Wear debris-induced osteolysis
Wear particles from articulating prosthetic joint surfaces such as those from cobalt-chromium-molybdenum (CoCrMo) implants induce inflammatory responses that cause aseptic loosening as a result of uncontrolled osteolysis [
135]. The osteolytic process is associated with the formation at the implant-bone interface of a cellular membrane enriched in cells of the monocyte-macrophage lineage [
136]. Activation of the NF-kB pathway through TLR2 signaling by prosthetic debris promote not only the expression of pro-inflammatory cytokines such as TNF-α, but also priming signals for the NLRP3 and AIM2 inflammasomes. Macrophages can also phagocytose these particles; cellular accumulation of these non-degradable materials enhances the production of reactive oxygen species and the rupture of the phagosomes, which releases cathepsins in the cytoplasm, events that activate the inflammasomes [
92]. The size and shape of CoCrMo alloys affect the amplitude of the inflammatory responses [
93]. Thus, wear debris can provide both priming and assembly signals that lead to aberrant inflammasome activation. Consistent with the role of the NLRP3 inflammasome in bone damage induced by prosthetic particles, bone resorption induced by polymethylmethacrylate (PMMA) particles is reduced in the absence of caspase-1 [
3,
145]. Thus, both the metal and plastic components of the prostheses activate the inflammasomes.

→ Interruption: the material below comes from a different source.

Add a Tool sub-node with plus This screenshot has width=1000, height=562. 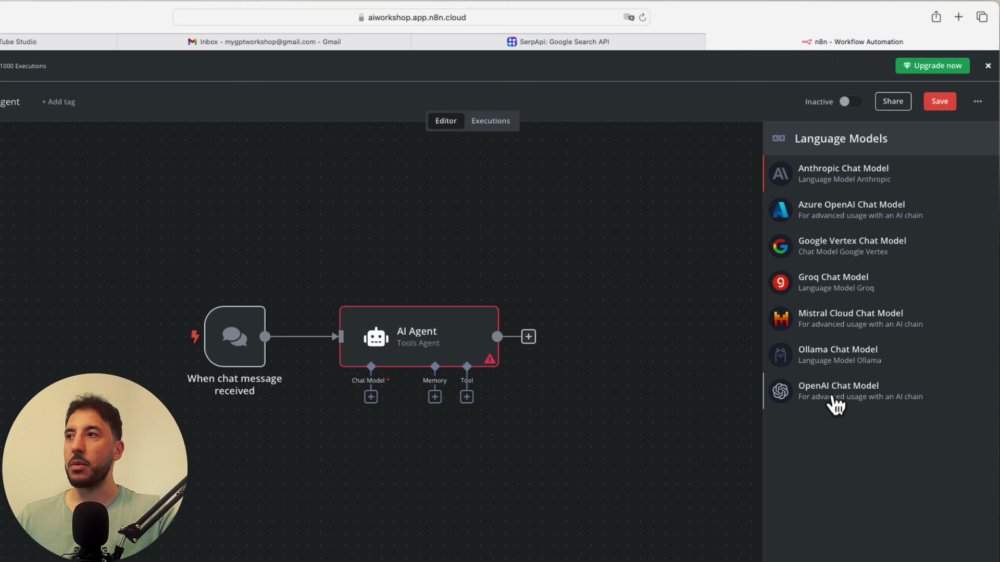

Crystal-induced arthropathies
Endogenous crystalline particles are involved in the pathogenesis of arthropathies. For example, gouty arthritis is caused by precipitation of monosodium urate (MSU) crystals [
94], calcium pyrophosphate deposition disease (CPDD) is driven by calcium pyrophosphate dihydrate (CPPD) crystals [
94], and degenerative arthropathies such as osteoarthritis and Milwaukee shoulder are the result of abnormal accumulation of basic calcium phosphate (BCP) crystals [
137]. Shared mechanisms among these diseases include phagocytosis of crystals by myeloid cells, an event that activates several inflammatory pathways including the inflammasomes, chondrocyte apoptosis, and matrix calcification [
138‐
140]. Bone erosions in gout stems from continuous recruitment of macrophages to tophi [
95]; sporadic CPDD is characterized by the presence of CPPD crystals in articular cartilage whereas patients with CPDD familial patterns have low bone mineral density though the extent to which bone resorption is impacted is not known [
141]. BCP crystals, particularly hydroxyapatite crystals, promote osteoclast formation in vitro in NLRP3 inflammasome-dependent manner [
90,
96,
142]. However, the actions of BCP on NLRP3 inflammasome-mediated skeletal pathology are controversial. Lack of components of the NLRP3 inflammasome prevents the development of neutrophil inflammation in the air-pouch model of synovitis and decreased pathology in the Ank-deficient model of arthritis [
97]. By contrast, inflammatory responses induced by the injection of BCP crystals into the knees or intra-peritoneally are independent of the NLRP3 inflammasome [
143,
144]. Alternative processing of IL-1β by caspase-8 and pyroptosis may account for these discrepant observations.